• [DIRECTIVE]:
Copy the lines of the records word for word, starting at the line that contains "Image resolution: width=961, height=770." and ending at the line that contains "Media (114, 215)", with both of those lines included.

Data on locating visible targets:
§

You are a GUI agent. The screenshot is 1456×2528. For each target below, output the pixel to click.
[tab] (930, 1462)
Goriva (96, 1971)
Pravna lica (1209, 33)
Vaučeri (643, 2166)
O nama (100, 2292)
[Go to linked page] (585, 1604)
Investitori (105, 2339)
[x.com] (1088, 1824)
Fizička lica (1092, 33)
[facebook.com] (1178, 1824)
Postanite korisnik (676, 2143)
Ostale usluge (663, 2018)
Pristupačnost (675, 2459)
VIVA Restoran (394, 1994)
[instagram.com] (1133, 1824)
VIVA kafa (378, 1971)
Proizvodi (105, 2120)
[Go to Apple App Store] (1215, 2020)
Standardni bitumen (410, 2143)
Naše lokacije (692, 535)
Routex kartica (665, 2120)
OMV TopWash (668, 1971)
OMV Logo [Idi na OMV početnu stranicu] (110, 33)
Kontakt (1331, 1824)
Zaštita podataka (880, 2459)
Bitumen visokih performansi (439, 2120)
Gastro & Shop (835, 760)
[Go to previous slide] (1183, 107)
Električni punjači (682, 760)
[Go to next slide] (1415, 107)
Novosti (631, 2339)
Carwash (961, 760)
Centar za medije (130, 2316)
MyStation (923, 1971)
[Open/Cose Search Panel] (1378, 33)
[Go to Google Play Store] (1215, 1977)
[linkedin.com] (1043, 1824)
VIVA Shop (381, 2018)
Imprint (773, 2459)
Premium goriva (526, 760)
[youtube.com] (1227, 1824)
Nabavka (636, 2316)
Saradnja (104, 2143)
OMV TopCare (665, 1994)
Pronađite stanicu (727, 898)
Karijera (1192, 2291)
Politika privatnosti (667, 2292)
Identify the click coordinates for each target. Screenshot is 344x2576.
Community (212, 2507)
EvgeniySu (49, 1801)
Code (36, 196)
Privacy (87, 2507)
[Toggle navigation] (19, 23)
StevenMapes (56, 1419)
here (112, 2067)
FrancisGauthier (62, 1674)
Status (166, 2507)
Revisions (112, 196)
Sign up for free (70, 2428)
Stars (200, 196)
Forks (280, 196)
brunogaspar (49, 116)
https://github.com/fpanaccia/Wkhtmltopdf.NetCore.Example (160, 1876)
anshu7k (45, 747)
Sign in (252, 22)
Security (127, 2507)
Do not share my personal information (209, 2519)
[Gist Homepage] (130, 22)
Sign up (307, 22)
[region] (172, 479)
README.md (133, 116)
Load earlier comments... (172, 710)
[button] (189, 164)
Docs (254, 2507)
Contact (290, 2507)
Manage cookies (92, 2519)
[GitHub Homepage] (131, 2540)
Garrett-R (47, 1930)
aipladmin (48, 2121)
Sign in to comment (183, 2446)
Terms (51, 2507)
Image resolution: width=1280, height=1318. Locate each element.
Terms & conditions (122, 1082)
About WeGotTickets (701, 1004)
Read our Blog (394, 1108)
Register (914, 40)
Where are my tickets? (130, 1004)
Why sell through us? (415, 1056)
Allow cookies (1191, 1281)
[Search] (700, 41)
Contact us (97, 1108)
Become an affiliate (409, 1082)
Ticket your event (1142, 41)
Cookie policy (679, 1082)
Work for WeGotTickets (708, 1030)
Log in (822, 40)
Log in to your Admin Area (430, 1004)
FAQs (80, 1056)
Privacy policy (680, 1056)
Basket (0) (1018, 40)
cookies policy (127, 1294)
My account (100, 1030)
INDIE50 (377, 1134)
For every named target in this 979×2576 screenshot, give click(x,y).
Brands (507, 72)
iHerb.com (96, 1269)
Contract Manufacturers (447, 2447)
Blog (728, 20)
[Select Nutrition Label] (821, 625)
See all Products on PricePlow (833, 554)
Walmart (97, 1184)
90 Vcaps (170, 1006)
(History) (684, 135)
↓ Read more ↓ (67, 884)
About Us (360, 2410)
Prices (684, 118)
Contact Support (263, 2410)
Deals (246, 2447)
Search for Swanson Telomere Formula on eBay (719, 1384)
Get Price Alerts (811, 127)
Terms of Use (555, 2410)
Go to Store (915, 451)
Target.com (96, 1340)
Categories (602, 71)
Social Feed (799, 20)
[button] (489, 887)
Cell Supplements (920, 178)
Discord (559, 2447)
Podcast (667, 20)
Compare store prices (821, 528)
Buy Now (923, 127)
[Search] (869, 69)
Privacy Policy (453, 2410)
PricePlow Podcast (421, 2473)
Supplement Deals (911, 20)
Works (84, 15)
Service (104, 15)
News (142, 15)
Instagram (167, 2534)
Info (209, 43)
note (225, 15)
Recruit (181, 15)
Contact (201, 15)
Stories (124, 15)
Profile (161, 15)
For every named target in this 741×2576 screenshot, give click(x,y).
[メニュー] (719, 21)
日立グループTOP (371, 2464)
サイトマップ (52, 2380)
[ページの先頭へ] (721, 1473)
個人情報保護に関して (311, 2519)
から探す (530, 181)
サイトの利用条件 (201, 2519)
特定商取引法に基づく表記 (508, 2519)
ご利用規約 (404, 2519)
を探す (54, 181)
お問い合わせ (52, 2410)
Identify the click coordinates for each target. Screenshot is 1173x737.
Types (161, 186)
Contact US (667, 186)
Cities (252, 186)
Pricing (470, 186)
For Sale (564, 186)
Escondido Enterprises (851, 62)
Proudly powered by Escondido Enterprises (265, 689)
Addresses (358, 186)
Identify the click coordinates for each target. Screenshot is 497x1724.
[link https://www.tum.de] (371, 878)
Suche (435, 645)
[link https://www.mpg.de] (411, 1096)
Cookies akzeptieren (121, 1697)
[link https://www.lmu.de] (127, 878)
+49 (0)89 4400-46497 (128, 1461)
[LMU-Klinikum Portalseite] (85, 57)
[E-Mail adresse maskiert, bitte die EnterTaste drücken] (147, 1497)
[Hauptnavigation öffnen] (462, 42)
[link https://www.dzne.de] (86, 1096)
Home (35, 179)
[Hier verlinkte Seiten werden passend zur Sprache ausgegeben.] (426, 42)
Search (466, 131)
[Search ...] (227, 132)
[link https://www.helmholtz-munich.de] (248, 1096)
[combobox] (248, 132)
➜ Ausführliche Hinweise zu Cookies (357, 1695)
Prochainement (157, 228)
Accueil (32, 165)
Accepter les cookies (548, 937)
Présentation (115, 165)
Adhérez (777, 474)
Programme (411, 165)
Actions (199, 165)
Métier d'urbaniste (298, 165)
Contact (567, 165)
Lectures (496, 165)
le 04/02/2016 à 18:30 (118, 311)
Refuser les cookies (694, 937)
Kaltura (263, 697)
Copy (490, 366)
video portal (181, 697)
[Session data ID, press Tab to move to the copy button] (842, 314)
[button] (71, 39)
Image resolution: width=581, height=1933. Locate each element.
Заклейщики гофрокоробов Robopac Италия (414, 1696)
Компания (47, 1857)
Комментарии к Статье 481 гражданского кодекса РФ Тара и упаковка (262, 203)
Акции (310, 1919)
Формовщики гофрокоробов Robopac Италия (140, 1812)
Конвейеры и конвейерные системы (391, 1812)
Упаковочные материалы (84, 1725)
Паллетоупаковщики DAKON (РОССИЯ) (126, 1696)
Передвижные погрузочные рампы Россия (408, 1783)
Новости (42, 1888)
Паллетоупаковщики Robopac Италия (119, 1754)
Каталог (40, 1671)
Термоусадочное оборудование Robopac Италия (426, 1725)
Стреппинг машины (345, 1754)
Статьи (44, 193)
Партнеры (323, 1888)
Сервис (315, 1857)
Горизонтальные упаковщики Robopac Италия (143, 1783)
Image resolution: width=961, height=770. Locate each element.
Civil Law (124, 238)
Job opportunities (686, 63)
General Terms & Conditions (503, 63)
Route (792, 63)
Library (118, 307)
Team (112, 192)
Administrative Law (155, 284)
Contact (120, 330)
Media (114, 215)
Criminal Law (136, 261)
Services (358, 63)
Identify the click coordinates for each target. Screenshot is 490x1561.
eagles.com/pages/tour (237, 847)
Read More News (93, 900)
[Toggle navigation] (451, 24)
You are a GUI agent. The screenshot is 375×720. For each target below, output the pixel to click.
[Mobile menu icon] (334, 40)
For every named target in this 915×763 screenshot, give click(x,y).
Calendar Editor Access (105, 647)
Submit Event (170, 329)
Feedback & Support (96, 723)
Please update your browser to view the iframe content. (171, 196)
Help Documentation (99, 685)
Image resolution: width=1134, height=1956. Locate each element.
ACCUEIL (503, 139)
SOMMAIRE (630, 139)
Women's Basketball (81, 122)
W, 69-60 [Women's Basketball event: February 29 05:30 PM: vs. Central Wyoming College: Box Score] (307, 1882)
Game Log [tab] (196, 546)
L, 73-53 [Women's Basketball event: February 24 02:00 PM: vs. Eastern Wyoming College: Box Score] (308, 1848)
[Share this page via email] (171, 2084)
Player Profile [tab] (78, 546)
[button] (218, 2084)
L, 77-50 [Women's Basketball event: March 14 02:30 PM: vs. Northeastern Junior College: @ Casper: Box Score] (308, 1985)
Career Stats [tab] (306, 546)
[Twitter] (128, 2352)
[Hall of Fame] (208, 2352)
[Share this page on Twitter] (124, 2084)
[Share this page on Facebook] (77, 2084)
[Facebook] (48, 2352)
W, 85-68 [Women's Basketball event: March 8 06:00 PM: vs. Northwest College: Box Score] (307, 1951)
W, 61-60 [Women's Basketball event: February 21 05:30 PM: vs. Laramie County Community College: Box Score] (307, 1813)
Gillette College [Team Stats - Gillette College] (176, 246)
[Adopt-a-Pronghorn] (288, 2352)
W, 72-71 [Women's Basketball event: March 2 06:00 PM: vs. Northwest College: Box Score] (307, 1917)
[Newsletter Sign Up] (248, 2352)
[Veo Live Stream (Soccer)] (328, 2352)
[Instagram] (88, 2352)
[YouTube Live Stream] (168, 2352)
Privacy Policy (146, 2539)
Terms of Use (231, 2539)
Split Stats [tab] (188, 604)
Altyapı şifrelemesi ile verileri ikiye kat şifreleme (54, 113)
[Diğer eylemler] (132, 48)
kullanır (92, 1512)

§

• [RESULT OF THE EXERCISE]:
Image resolution: width=961, height=770. Locate each element.
Civil Law (124, 238)
Job opportunities (686, 63)
General Terms & Conditions (503, 63)
Route (792, 63)
Library (118, 307)
Team (112, 192)
Administrative Law (155, 284)
Contact (120, 330)
Media (114, 215)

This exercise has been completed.